Your objective:
From the line containing "Task: Tap the flag report icon" through the last line of the data, both ends included, write out every line exactly; omit the pictures.

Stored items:
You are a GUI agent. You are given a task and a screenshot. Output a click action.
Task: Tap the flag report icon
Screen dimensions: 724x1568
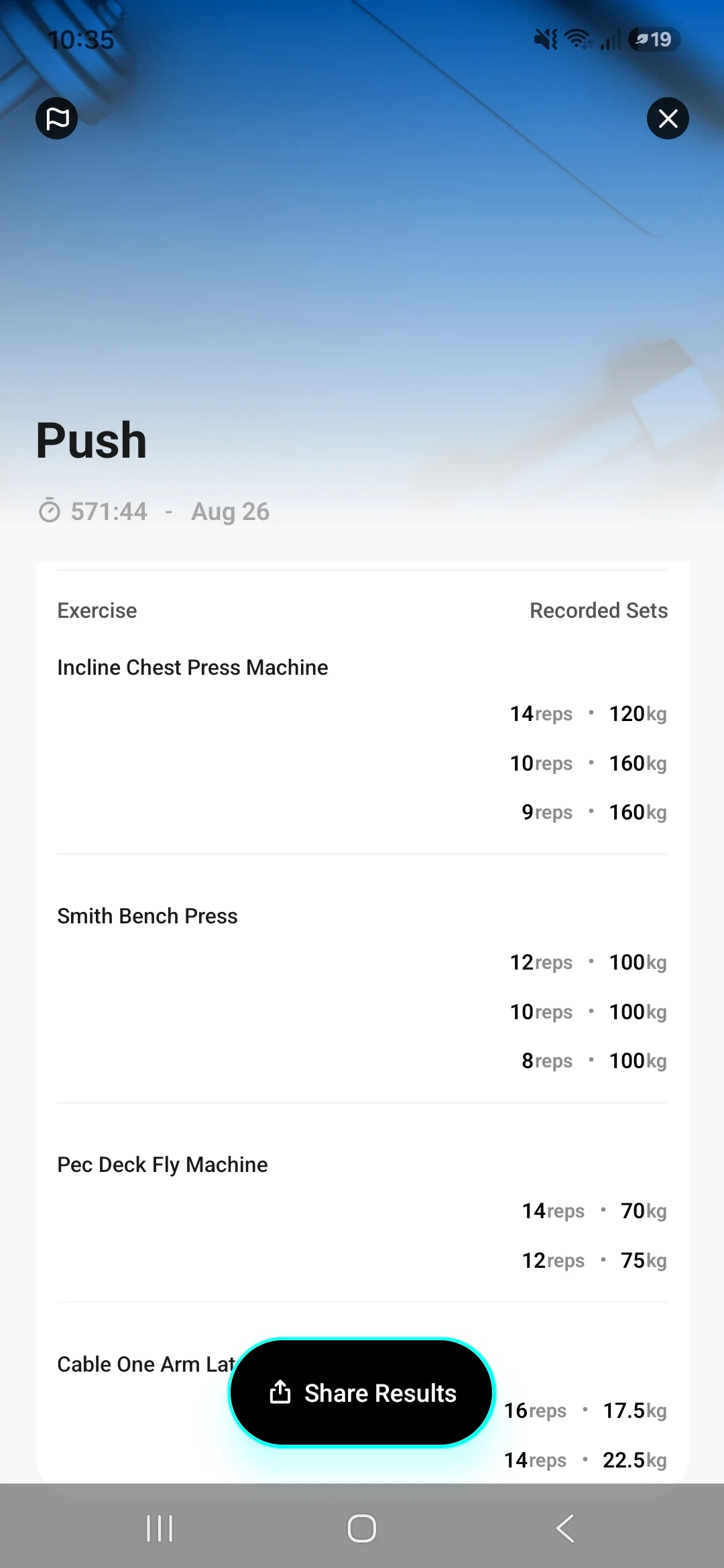(57, 119)
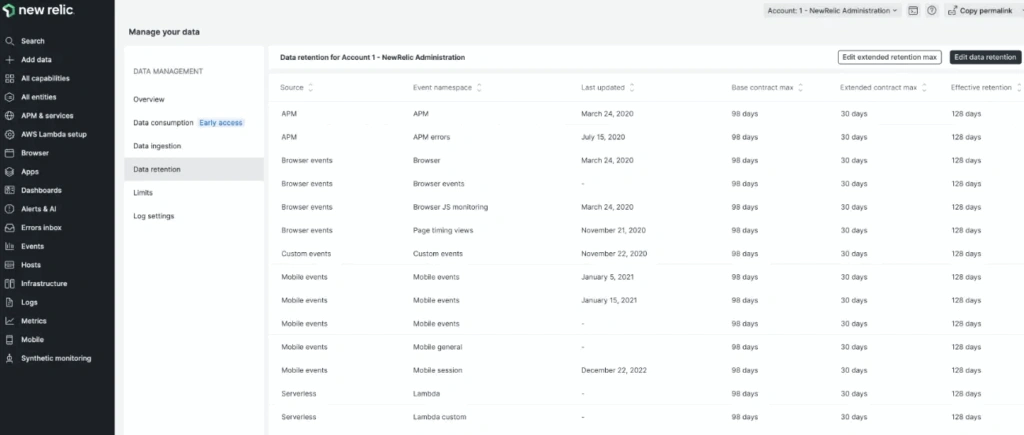
Task: Expand the Account 1 NewRelic Administration dropdown
Action: point(832,10)
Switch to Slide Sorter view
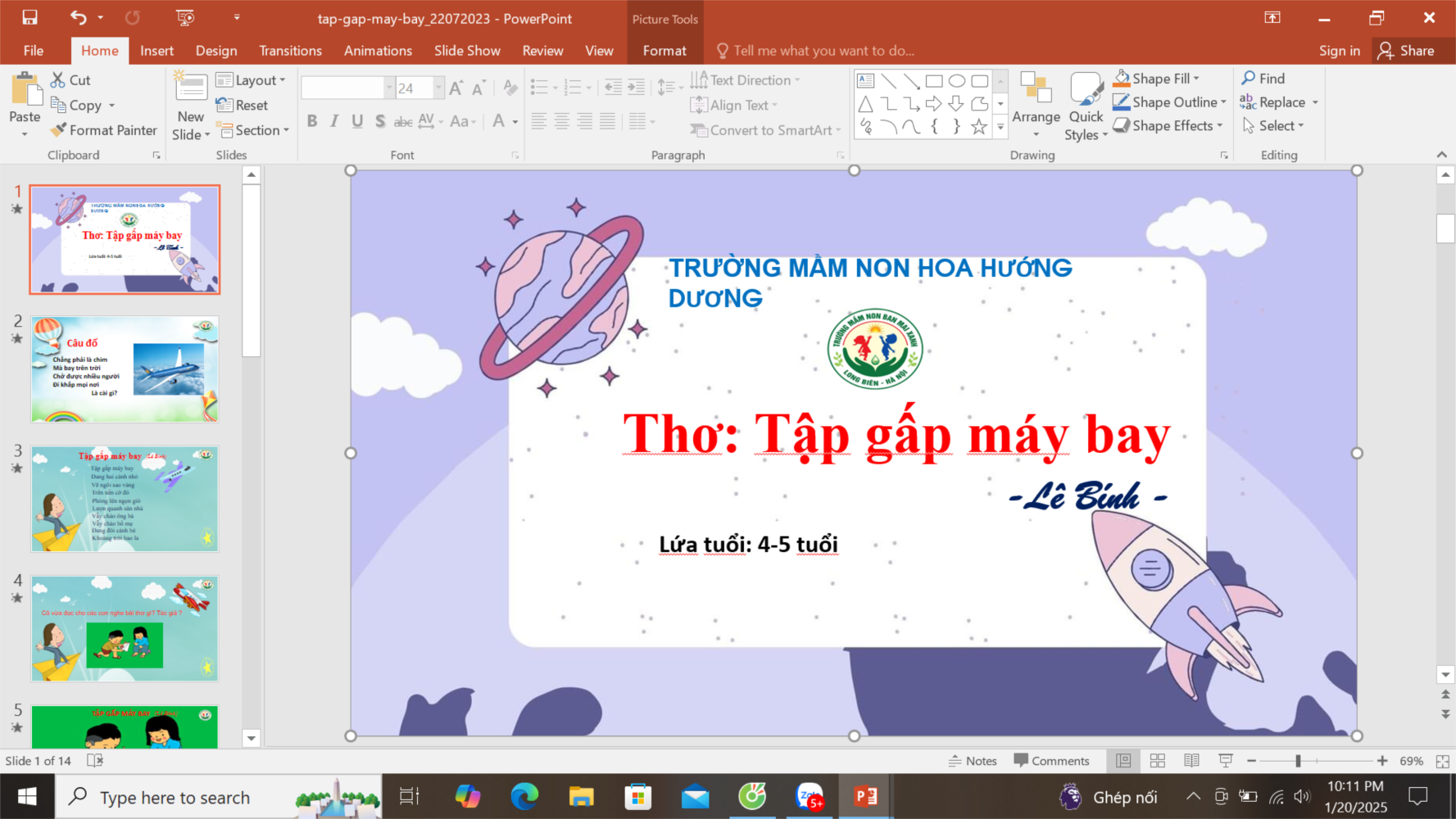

Answer below:
Task: Tap the flag report icon
Screen dimensions: 724x1568
(57, 119)
Task: Expand the Account 1 NewRelic Administration dropdown
Action: point(832,10)
Switch to Slide Sorter view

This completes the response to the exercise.